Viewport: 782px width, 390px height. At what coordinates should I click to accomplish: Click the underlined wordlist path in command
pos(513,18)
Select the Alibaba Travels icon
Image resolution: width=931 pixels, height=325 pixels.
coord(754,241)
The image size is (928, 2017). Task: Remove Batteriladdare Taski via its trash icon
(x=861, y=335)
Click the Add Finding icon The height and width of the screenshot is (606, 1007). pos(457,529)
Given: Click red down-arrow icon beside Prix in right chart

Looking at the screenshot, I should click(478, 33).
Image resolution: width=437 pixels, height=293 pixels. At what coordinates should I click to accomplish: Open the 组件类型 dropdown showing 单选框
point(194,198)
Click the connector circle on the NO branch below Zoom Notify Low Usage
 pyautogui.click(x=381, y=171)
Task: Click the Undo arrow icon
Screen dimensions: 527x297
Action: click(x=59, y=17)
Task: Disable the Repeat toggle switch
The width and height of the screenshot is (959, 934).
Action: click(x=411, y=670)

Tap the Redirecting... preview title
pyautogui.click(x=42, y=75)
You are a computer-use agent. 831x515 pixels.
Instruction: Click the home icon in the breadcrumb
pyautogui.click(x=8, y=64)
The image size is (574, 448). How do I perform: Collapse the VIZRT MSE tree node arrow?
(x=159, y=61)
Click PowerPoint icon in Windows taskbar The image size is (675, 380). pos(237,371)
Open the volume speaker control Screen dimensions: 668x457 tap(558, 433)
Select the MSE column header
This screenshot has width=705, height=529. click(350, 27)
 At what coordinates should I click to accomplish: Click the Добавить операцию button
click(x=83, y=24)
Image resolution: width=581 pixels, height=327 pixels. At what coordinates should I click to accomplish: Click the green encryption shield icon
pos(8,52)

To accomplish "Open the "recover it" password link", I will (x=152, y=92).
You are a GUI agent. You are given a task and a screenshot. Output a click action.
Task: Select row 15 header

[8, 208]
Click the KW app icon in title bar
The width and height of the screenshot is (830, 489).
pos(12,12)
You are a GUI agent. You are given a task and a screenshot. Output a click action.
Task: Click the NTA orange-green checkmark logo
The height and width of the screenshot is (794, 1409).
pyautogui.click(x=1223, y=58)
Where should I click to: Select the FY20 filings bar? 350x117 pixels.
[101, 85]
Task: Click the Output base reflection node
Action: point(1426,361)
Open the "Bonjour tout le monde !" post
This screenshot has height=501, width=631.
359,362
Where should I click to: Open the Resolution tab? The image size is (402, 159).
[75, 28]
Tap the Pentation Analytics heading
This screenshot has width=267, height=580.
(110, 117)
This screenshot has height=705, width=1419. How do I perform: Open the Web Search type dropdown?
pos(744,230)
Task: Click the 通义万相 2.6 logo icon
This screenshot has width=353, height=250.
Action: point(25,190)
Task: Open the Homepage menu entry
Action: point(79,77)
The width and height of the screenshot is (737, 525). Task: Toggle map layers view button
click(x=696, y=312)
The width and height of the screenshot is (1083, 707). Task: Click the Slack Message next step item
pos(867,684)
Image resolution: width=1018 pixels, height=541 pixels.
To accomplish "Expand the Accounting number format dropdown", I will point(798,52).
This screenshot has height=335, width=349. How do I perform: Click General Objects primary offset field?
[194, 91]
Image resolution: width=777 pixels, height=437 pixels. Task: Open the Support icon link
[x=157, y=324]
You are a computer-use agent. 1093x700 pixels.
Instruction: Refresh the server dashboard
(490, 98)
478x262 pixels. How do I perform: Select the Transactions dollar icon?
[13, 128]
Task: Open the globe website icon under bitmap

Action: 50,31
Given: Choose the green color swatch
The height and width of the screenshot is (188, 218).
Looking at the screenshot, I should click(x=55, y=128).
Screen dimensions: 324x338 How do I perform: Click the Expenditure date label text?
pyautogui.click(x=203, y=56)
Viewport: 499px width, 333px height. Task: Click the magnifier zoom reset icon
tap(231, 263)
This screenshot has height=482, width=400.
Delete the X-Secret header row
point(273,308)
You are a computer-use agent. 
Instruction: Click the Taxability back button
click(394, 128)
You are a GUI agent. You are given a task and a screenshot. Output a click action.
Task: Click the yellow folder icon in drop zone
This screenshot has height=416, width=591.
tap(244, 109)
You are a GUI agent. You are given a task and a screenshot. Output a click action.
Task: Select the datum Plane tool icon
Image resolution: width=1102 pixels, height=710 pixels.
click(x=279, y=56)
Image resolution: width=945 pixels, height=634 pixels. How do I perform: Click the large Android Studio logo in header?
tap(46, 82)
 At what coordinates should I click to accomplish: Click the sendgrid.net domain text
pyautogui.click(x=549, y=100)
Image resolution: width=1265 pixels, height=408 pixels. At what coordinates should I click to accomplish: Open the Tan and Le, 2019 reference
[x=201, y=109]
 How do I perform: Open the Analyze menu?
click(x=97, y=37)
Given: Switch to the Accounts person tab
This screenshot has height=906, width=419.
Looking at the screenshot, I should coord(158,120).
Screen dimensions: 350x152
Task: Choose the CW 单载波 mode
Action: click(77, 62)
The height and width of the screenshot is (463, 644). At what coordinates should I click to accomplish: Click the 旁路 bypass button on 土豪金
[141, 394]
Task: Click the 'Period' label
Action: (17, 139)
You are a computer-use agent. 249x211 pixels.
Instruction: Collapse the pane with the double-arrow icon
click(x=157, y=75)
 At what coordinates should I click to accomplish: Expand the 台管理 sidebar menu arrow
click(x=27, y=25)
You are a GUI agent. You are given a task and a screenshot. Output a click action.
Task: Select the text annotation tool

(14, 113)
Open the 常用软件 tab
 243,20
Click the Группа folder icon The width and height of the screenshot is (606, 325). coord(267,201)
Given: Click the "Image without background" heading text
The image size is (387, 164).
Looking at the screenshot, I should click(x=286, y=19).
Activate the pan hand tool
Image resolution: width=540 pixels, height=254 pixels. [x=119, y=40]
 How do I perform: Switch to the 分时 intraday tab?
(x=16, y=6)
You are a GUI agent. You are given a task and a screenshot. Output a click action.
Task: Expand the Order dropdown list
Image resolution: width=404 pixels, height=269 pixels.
=-=-=
Aim of the task
Check each line of the listing above for the string "will" and return those that contain it.

Result for this exercise
To accomplish "Open the "recover it" password link", I will (x=152, y=92).
To accomplish "Expand the Accounting number format dropdown", I will point(798,52).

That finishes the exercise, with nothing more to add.